◆ WHAT YOU WILL DO:
Answer these questions about the album review below:
(a) On Gag Order, what does "we" dissolve into?
(b) Which two singers does the review name as models for Kesha's more delicate use of her voice?
(c) Who does the review call "as much a guru as he is a producer"?

◆ DOCUMENT:
** begin **
Tonally and spiritually, Gag Order recalls another album made by a pop star in the wake of a high-profile conflict with a powerful industry antagonist. The old Kesha can’t come to the phone right now, etc.

It feels like part of what Kesha is giving up is an idea she’s always championed: that pop music is galvanizing, collectively validating, full of the promise of the night and the dancefloor. On Gag Order, “we” dissolves into “I.”

Kesha’s lyrics, as subtle as a hammer, feel more startlingly raw than lazily underwritten. Her voice, which she has often wielded like a blunt instrument, is used more delicately, smudged through filters and applied in rich, textural layers, in the mold of singers like Feist or Fiona Apple.

In Rubin—as much a guru as he is a producer—Kesha’s found a collaborator willing to indulge her spiritualist tangents. But neither the ideas nor the audio clips feel fully integrated into a broader theme of the album.
** end **
◆ SUPPLIED ENTRIES:
** begin **
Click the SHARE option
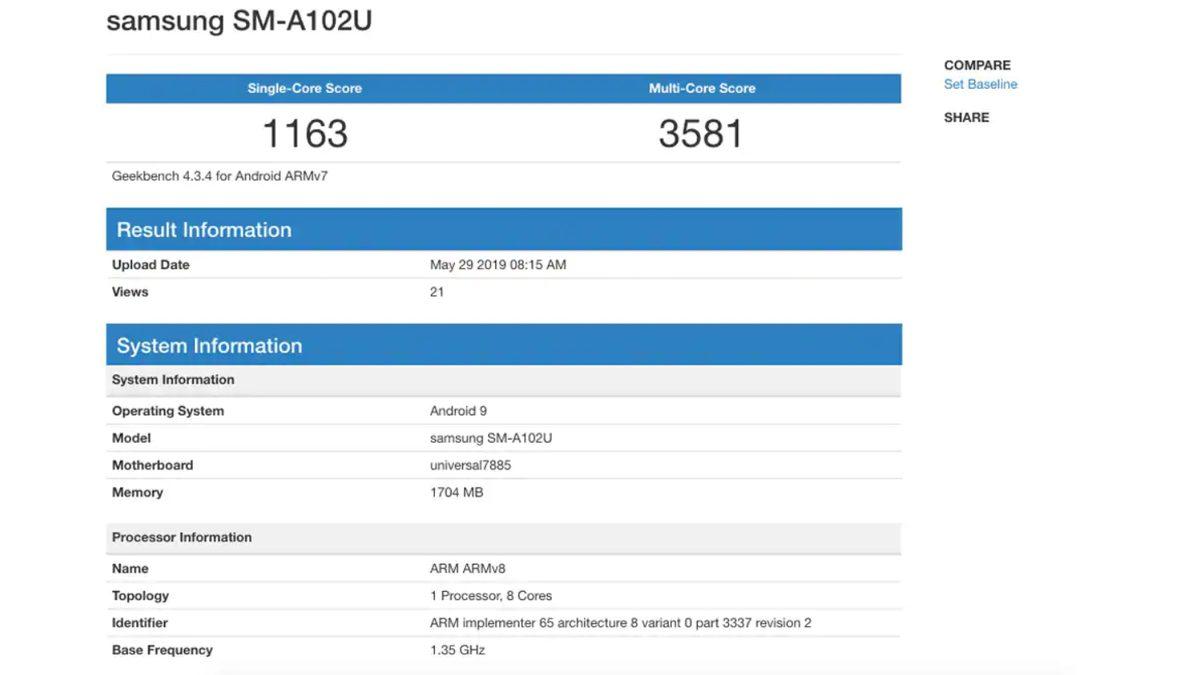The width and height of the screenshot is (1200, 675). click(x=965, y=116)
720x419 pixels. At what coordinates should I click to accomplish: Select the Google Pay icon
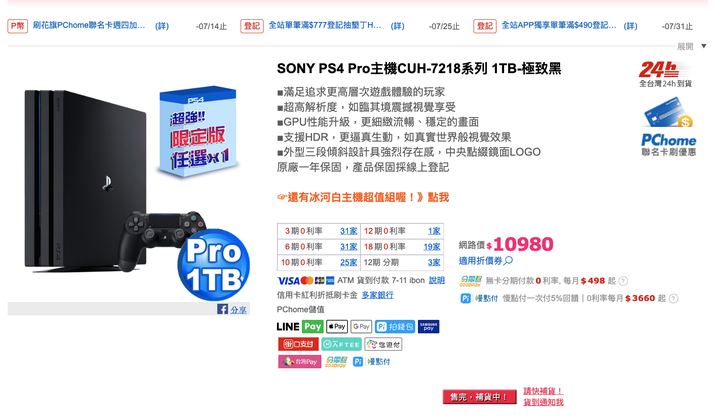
** end **
** begin **
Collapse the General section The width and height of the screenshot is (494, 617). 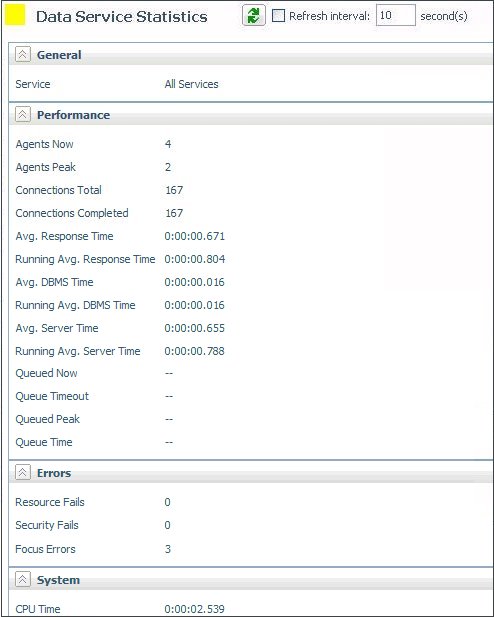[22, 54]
** end **
◆ RESULT OF THE EXERCISE:
(a) "I"
(b) Feist and Fiona Apple
(c) Rubin